Roberto Gamito
18.11.20
Se se estabelecesse uma escala de decadência, o Homem esfarrapado entraria na categoria das ruínas indevassáveis, que é como quem diz, o turista é incapaz de abarcar a totalidade de um homem esboroado pelo tempo. A vida é esse monstro de duas caras: ora tememo-la, ora idolatramo-la.
O pensamento, e a reboque dele a literatura, são perturbações, passos avessos à clareza, gestos de uma coreografia interminável em direcção ao ignoto.
Num só movimento, o pensamento arranca árvores gigantescas pela raiz, qual Orlando furioso, lançando-as para a província onde a língua se acanha.
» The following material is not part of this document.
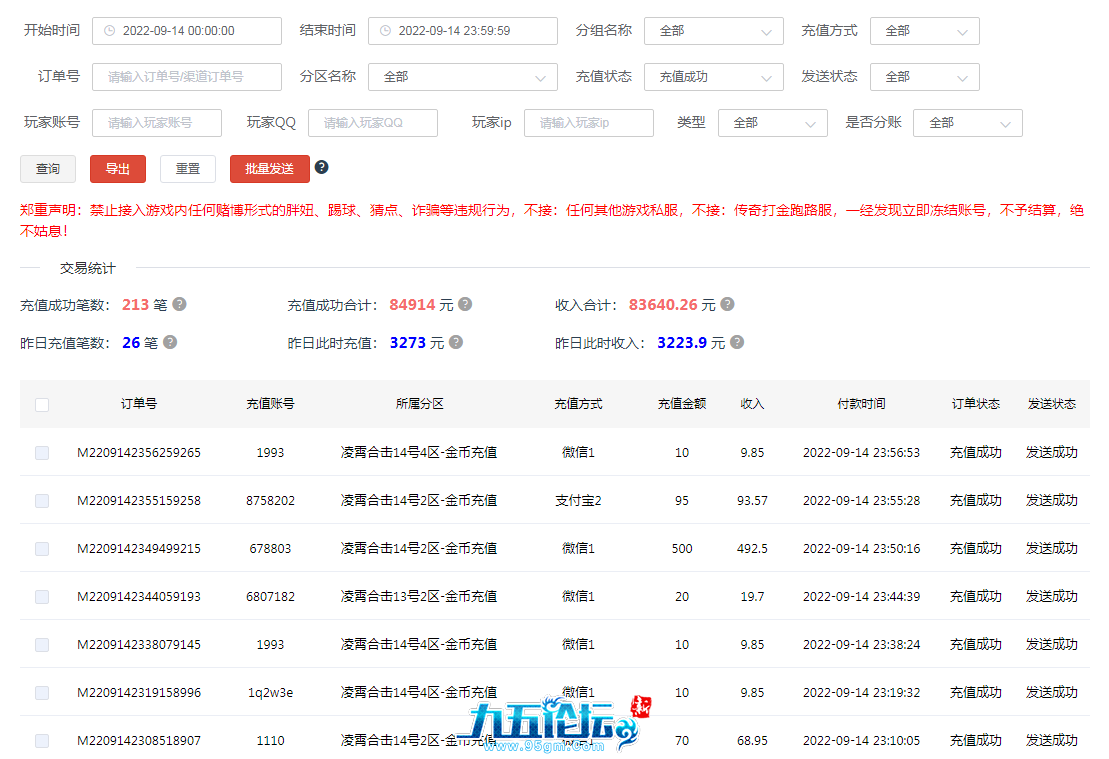Select checkbox for order M2209142349499215
The width and height of the screenshot is (1109, 759).
point(42,549)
A certeza tornada dúvida novamente.
Se preferirem, o pensamento é uma máquina de gerar abismos. Daí que, seja na vida, seja na literatura, a tendência actual seja evitar os socos no estômago em detrimento das carícias no ego. Recusamos o desafio, isso trar-nos-ia problemas corpulentos, a saber: abriria rachas no ego, o qual se julga dono do conhecimento e por conseguinte capaz de decifrar cada migalha sem hesitações. Desprezamos a todo o custo essa machadada no que julgamos saber.
Inventamos desculpas, como a empatia de pacotilha, a qual é papagueada até à desagregação, evitando os objectos capazes de nos fazerem tremer.
O pensamento é um pé de cabra, só ele pode escancarar as portas que teimam em não abrir. Há demasiadas coisas a lamentar nessa viagem. É uma jornada penosa que atravessa os apeadeiros do inferno. Como é então possível que nós o celebremos?
Quanto aos outros não sei, mas a mim aborrece-me a condição de homem ingénuo. Só há duas formas de estar vivo: ou a lutar ou a fugir, ser ingénuo ou ser herói; todas as outras mais não fazem do que diversificar os cambiantes. Mais uma vez Homero: o cerco da Ilíada, ou a jornada da Odisseia.
Herói, entenda-se, é aquele que dá um salto rumo ao desconhecido.
Para o homem que envereda pelo trilho do tumulto, o lado trágico adquire uma intensidade extremamente penosa. Esse jogo coroa, inevitavelmente, o esmagamento do ego. Doravante tudo parecerá irrisório: nada me poderá tentar a não ser o amor. Acrescento: amor sem máscaras, dado que a ingenuidade, uma vez perdida, jamais será recuperada.
Pensar até que o mundo deixe cair as suas máscaras é a única escolha possível, se não quisermos sucumbir à fantasia imbecil de que somos reis e senhores do universo.